Materials:
- Scalpel or knife.
- 6 petri dishes.
- 5 boiling tubes.
- Boiling tube rack.
- 2 x 10cm or 25cm graduated pipette.
- Pye pump.
- Thermometer.
- Distilled water.
- 1M sucrose solution.
- Tile.
- 2 x 100cm beakers.
-
Six bananas picked from the same bunch.
- Labels/marker pen.
Dependent Variables - Is my quantitative data, I will be measuring the water potential, by measuring the length of each square banana segment to see whether an increase or decrease in mass has resulted in each solution to determine how ripe my bananas are.
Independent Variables - Is the method of changing the independent variable, the only variable I will be changing in this experiment is the concentrations of sucrose solution which will change the ripeness of each banana. However, apart from this variable, I will be maintaining all of the other variables constant or controlled, here are a list of my controlled variables:
- Controlled temperature of 20 C.
- Concentration of 1M sucrose solution.
- Volume of solution.
- Storage temperature of 20 C.
These controlled variables will ensure that each result is accurate and reliable.
Method:
1) Label six petri dishes appropriately, one for each of the following different molars of sucrose solution: 1.0M, 0.8M, 0.6M, 0.4M, 0.2M and distilled water. Also label five boiling tubes appropriately, again one for each of the sucrose solutions.
2) Using a graduated pipette (2 x 10cm or 25cm ), two beakers (2 x 100cm ), one beaker of distilled water and one beaker of 1M sucrose solution, make up 20cm of sucrose solution of the required concentration in each boiling tube, which are:
- 1.0M solution - 20cm of 1M sucrose solution.
- 0.8M solution - 16cm of sucrose and 4cm of distilled water.
- 0.6M solution - 12cm of sucrose and 8cm of distilled water.
- 0.4M solution - 8cm of sucrose and 12cm of distilled water.
- 0.2M solution - 4cm of sucrose and 16cm of distilled water.
- Distilled water - 20cm of distilled water.
3) Shake each of the boiling tubes to thoroughly mix the solutions.
4) Pour the mixed solutions into the appropriate labelled petri dishes. Including the 20cm of distilled water into the sixth petri dish.
5) Firstly, check the temperature of the room, ensuring it is 20 C and keep this temperature constant. Then using a scalpel or knife, cut from the middle of each banana two accurate square shaped segments, measuring 5mm thick, 1cm wide and 1cm long. It is very important to work quickly when cutting the 12 segments from the middle of the bananas because this will avoid any loss of water through evaporation as this could change the ripeness of each segment.

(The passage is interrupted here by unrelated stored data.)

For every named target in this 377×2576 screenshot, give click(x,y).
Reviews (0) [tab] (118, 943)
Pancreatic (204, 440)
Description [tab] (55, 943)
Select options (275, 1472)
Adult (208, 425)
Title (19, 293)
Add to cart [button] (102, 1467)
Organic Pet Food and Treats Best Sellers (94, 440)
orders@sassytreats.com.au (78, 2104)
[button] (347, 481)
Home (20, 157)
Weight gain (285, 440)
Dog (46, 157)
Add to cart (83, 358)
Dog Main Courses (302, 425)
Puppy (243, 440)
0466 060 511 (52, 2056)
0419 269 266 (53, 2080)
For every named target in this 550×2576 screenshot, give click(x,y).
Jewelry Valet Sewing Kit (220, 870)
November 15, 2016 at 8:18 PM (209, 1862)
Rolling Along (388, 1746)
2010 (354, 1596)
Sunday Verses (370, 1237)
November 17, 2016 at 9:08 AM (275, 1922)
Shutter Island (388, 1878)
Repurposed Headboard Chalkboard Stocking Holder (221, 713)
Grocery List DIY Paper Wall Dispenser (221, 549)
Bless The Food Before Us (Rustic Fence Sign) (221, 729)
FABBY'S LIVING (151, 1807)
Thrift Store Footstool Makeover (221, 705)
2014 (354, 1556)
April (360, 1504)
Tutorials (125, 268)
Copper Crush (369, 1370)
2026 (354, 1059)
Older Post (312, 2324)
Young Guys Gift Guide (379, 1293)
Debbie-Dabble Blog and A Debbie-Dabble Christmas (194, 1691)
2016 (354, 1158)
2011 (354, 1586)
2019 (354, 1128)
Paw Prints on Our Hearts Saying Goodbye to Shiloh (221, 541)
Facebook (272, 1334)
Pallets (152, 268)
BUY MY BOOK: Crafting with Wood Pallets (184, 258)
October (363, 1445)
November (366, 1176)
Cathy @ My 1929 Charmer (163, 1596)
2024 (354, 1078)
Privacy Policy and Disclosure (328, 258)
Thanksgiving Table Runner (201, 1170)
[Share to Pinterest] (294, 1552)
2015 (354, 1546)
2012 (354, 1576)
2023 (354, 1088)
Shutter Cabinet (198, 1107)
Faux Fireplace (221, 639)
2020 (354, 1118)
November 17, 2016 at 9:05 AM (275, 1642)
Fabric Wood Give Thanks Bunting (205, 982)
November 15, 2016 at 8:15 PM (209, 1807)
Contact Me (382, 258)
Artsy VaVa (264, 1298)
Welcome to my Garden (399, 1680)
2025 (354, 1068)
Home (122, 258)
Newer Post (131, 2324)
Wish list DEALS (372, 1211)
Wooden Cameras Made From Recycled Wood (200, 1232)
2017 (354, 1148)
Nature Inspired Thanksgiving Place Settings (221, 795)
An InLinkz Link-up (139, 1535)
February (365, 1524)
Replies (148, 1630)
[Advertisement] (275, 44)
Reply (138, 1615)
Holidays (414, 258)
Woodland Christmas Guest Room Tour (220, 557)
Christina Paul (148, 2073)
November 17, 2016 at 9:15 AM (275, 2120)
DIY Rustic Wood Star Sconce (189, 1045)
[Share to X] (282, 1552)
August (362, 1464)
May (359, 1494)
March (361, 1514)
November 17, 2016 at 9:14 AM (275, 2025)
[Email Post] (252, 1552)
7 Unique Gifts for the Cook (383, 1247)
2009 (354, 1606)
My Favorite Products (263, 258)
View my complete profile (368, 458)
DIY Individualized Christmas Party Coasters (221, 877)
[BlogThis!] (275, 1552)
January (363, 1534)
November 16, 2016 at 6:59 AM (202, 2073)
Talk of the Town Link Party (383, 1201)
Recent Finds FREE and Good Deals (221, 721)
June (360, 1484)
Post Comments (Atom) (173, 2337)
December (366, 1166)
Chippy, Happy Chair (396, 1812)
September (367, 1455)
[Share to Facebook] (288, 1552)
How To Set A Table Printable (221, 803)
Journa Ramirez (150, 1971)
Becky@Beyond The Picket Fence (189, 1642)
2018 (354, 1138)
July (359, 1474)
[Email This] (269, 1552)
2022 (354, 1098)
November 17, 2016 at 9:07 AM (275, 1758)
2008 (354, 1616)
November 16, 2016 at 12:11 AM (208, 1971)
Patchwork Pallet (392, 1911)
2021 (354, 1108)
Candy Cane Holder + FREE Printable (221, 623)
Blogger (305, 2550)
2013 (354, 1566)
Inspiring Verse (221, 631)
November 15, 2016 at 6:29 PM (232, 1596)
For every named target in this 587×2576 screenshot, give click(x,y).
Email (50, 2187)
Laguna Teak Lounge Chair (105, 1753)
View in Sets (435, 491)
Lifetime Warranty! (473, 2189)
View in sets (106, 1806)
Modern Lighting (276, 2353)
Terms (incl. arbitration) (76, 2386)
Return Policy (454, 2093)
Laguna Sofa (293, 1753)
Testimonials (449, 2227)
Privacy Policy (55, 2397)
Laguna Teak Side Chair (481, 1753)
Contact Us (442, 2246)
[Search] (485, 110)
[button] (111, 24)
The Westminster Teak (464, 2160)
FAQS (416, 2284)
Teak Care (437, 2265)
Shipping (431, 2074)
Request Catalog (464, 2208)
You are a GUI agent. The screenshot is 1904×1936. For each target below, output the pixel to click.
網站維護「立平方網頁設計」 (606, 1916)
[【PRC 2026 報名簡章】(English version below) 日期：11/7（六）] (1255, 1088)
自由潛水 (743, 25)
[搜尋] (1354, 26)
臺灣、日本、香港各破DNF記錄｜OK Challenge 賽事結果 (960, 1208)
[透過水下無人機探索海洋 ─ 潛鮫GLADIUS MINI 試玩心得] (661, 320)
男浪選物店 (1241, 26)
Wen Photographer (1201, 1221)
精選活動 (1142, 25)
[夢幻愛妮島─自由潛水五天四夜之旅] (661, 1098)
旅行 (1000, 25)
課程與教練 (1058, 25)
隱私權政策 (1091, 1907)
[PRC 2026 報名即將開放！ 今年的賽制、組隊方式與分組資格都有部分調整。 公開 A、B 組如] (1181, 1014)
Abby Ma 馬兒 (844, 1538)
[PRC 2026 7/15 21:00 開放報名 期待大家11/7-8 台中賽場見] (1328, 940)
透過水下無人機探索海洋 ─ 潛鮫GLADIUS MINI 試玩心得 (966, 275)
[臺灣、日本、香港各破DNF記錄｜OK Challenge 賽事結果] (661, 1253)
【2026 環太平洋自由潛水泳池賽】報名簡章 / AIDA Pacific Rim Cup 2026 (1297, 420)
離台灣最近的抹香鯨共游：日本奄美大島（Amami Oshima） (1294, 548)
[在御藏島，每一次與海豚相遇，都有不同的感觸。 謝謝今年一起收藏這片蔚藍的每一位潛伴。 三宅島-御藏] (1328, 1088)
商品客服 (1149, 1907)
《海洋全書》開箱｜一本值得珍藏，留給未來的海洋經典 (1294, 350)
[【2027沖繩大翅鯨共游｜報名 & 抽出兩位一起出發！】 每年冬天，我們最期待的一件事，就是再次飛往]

6) Completely immerse two segments in each petri dish.
7) Leave in covered petri dishes for ten whole days stored in a room temperature of 20 C, examine the ripeness by measuring the length every other day.
8) Once the ten days are complete, measure the lengths once again and calculate the mean percentage change in length between the two segments from each different concentration.
9) Next calculate the percentage change of each concentration, using the following calculation:
Change (cm) x 100% = Percentage Change in length (%)
Original (cm)
10) Repeat the whole experiment at least three times keeping the independent variables, dependent variables and the controlled variables the same to ensure accurate and reliable results.
From the results I will be able to determine how the water potential of bananas alters as they ripen over time. If I discover at one of the concentrations there is no change in length then the water potential of the banana hasn't changed so it is still at the same stage of ripeness as it was at the beginning of the experiment. Meaning some of the starch from the banana has not hydrolysed to form sugars. If the length of each square segment has a percentage decrease then it has ripened, which means some of the starch that the banana contains has been hydrolysed to form sugars, so therefore has become sweeter in taste.